76: GreyBeards talk backup content, GDPR and cyber security with Jim McGann, VP Mkt & Bus. Dev., Index Engines

In this episode we talkindexing old backups, GDPR and CyberSense, a new approach to cyber security, with Jim McGann, VP Marketing and Business Development, Index Engines.

Jim’s an old industry hand that’s been around backups, e-discovery and security almost since the beginning. Index Engines solution to cyber security, CyberSense, is also offered by Dell EMC and Jim presented at a TFDx event this past October hosted by Dell EMC (See Dell EMC-Index Engines TFDx session on CyberSense).

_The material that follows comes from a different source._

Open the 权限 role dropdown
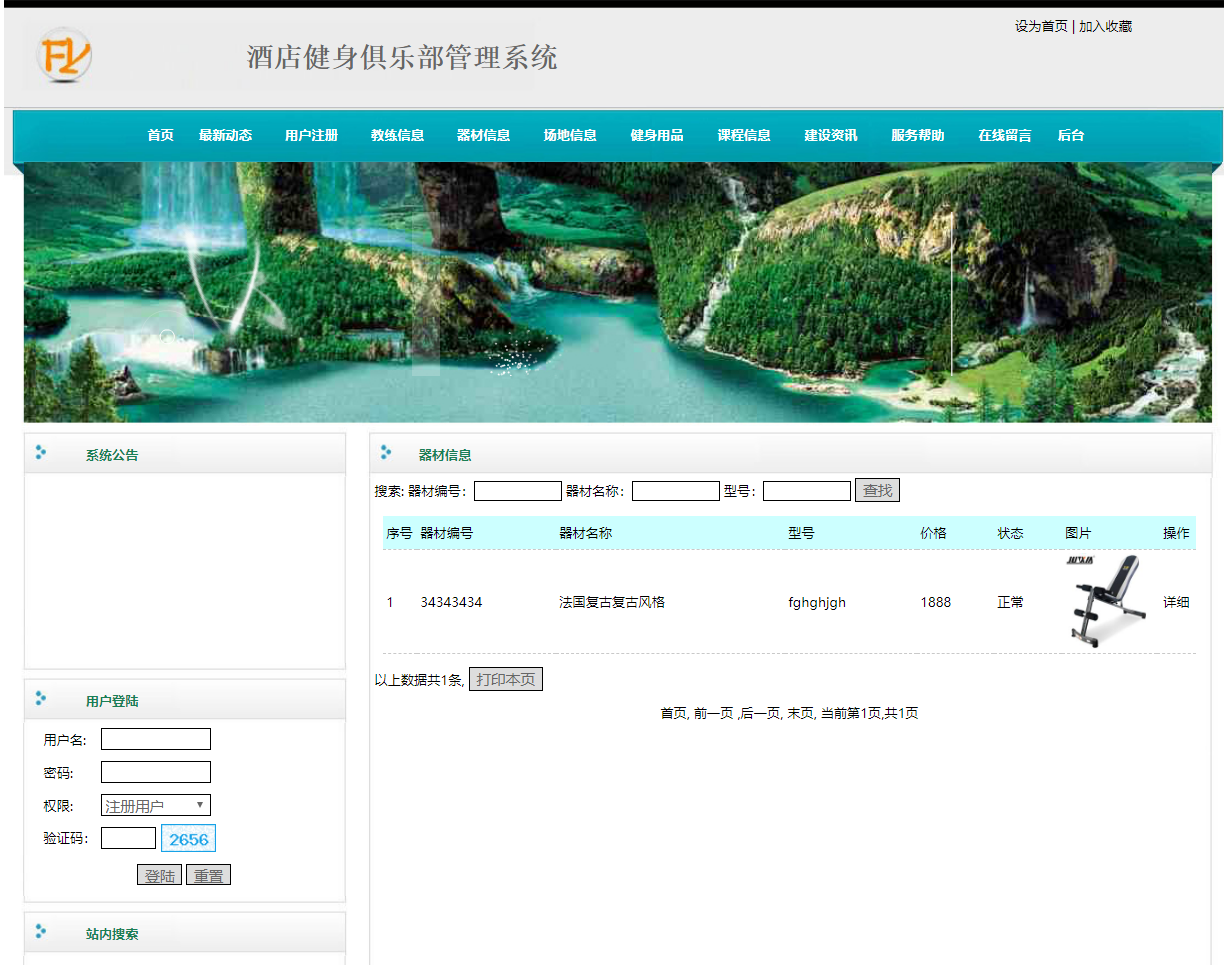Screen dimensions: 1224x965 coord(155,805)
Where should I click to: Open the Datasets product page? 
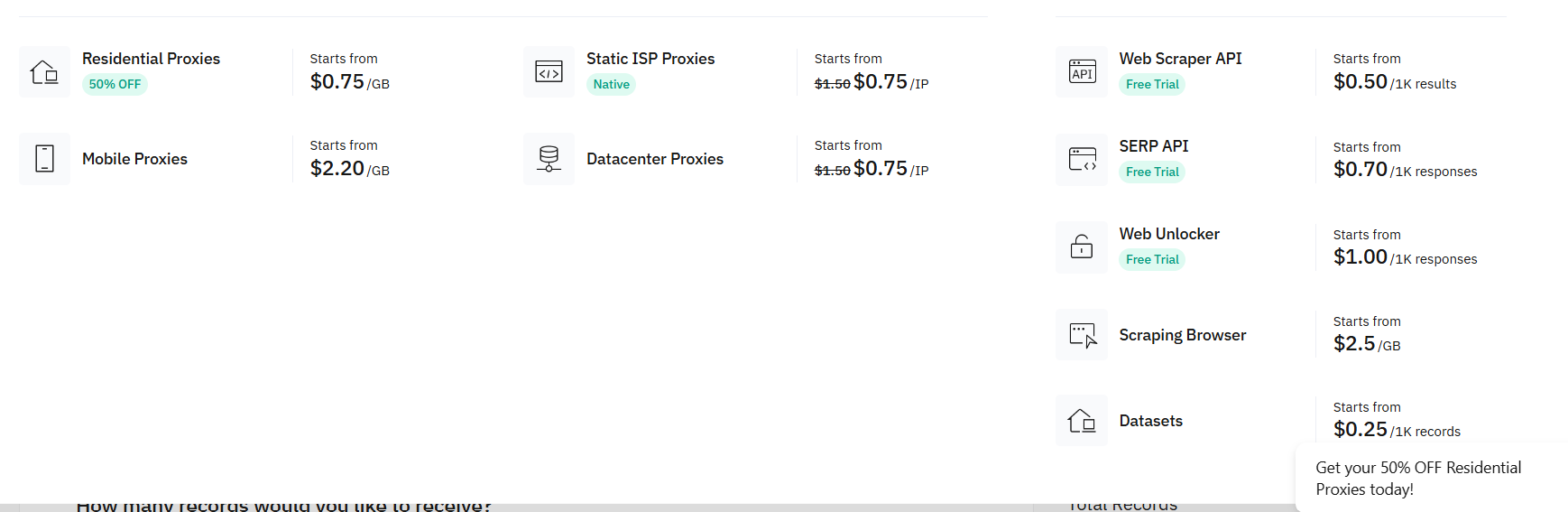tap(1150, 421)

It seems Howard’s been using Index Engines for a long time but keeping them a trade secret. In one of his prior consulting engagements he used Index Engines technology to locate a a multi-million dollar email for one customer.

Universal backup data scan and indexing tool

Index Engines has long history as a tool to index and understand old backup tapes and files. Index Engines did all the work to understand the format and content of NetBackup, Dell EMC Networker, IBM TSM (now Spectrum Protect), Microsoft Exchange backups, database vendor backups and other backup files. Using this knowledge they are able to read just about anyone’s backup tapes or files and tell customers what’s on them.

But it’s not just a backup catalog tool, Index Engines can also crack open backup files and index the content of the data. In this way customers can search backup data, with Google like search terms. This is used day in and day out, for E-discovery and the occasional consulting engagement.

Index Engines technology is also useful for companies complying with GDPR and similar legislation. When any user can request information about them be purged from corporate data, being able to scan, index and search backups is great feature.

In addition to backup file scanning, Index Engines has a multi-PB, indexing solution which can be used to perform the same, Google-like searching on a data center’s file storage. Once again, Index Engines has done the development work to implement their own, highly parallelized metadata and content search engine, demonstratively falter than any open source (Lucene) search solution available today.

CyberSense

All that’s old news, what Jim presented at a TFDx event was their new CyberSense solution. CyberSense was designed to help organizations detect and head off ransomware, cyber assaults and other data corruption attacks.

CyberSense computes a data entropy (randomness) score as well as ~39 other characteristics for every file in backups or online in a custmer’s data center. It then uses that information to detect when a cyber attack is taking place and determine the extent of the corruption. With current and previous entropy and other characteristics on every data file, CyberSense can flag files that look like they have been corrupted and warn customers that a cyber attack is in process before it corrupts all of customers data files.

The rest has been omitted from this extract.